Problem set
a: Please return the stretch of the exchange on the North Lanarkshire school health concerns from "The minister may" through "attending the meeting?", copying it word for word.
b: Resume the exchange on the North Lanarkshire school health concerns, continuing on from its last sentence.

The minister will be aware that Professor Andrew Watterson of the University of Stirling’s occupational and environmental health research group said:
“the reported ill-health cases do merit serious investigation and it is understandable that staff, pupils and others who work on the site are anxious.”
Does the minister agree that North Lanarkshire Council should investigate concerns properly and that parents, pupils and staff should be kept properly informed by the council, which could go some way towards mediating the anxiety that some may have?
It is understandable that there is concern and anxiety. I absolutely agree that North Lanarkshire Council should take the concerns of parents, pupils and staff on this matter very seriously. Ensuring that there is a thorough investigation into what can be done to mitigate any potential risks is a sensible and pragmatic approach.
The minister may be aware that, in conjunction with local councillors, I will hold a public meeting on the matter on 6 June. North Lanarkshire Council has assured me that it will be attended by council officials, and I will ensure that the local MP and other ward councillors are invited. Would the minister consider the possibility of a Scottish Government official also attending the meeting?
I am pleased that North Lanarkshire Council will attend, given that it has statutory responsibility for the school estate. I agree with Fulton MacGregor that it would be good for the Scottish Government to attend, too. If he sends us the details of when the meeting will happen, my office will ensure that that happens. I would also expect the local health board, NHS Lanarkshire, to be represented.
Given that the school was built on toxic waste, is the minister satisfied that an appropriate environmental impact assessment was carried out? Is he aware of whether any related conditions were attached to the grant of planning permission?
The grant of planning permission would pre-date my taking up office as Minister for Public Health, Sport and Wellbeing and almost certainly my time in my previous position, but I understand that people want answers to those questions. I am not aware of any direct link between copper, which it is suggested is the issue in this case, and particular cancers, but clearly something is going on and we need to understand it.

Data excerpt

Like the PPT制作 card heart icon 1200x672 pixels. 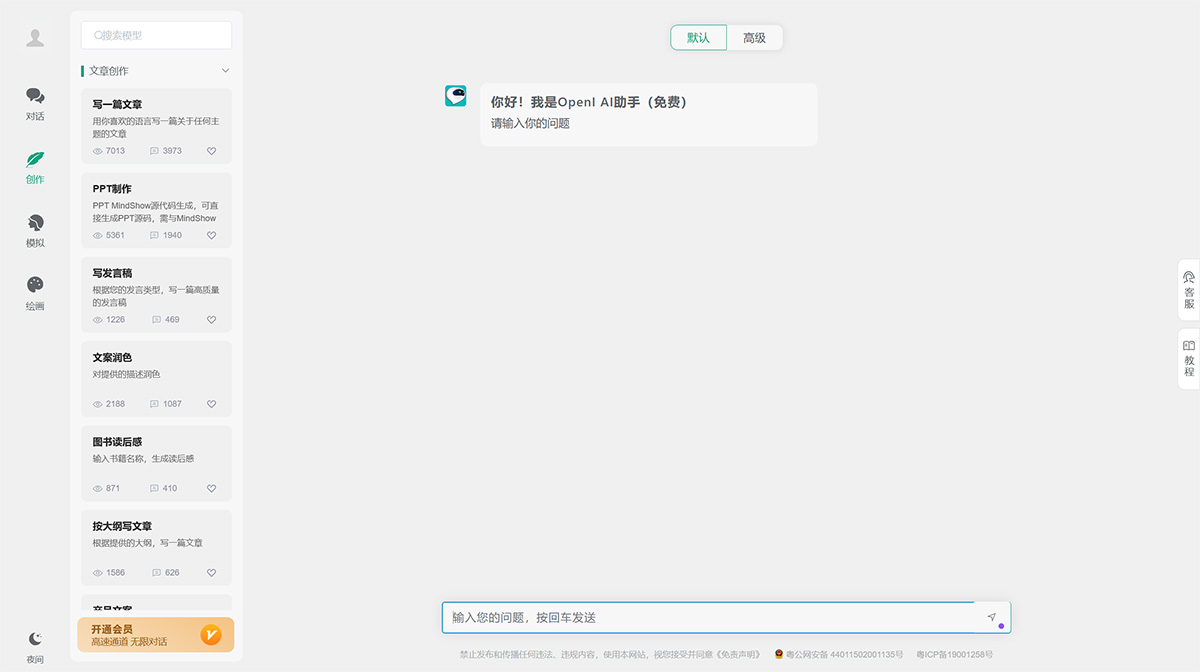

Set of answers
a:
The minister may be aware that, in conjunction with local councillors, I will hold a public meeting on the matter on 6 June. North Lanarkshire Council has assured me that it will be attended by council officials, and I will ensure that the local MP and other ward councillors are invited. Would the minister consider the possibility of a Scottish Government official also attending the meeting?

b:
As Fulton MacGregor pointed out, it is important that the local authority carries out a full investigation and works with SEPA to make sure that the investigation is as robust as possible, in order to give people in the local area—particularly parents, children and staff—confidence in the safety of the school.
In addition to the four teachers at the school—which was built on toxic landfill—who have developed the same rare cancer, the son of one of my constituents has become blind and there is a medial suspicion that the blue water, or some other toxic ingredient on the site, may have contributed to that. In the light of public concern, if the council does not carry out a satisfactory and robust independent inquiry into the matter to inform people and allay public fears, will the minister consider intervening? Public health is clearly a statutory requirement of the Scottish Government, as well as the council, Scottish Water and the health board.
Alex Neil is absolutely right about the statutory responsibility. The Education (Scotland) Act 1980 places a statutory responsibility on all local authorities to manage and maintain their school estates. I sincerely hope that the local authority takes that responsibility seriously and that the investigation that we are talking about goes ahead, in order to give people confidence. Part of the discussion around what the investigation should look like needs to be with other agencies, such as SEPA and Scottish Water, and with public health officials in NHS Lanarkshire.
That concludes topical question time. We will take few moments before the next item of business to allow the minister and members to change seats.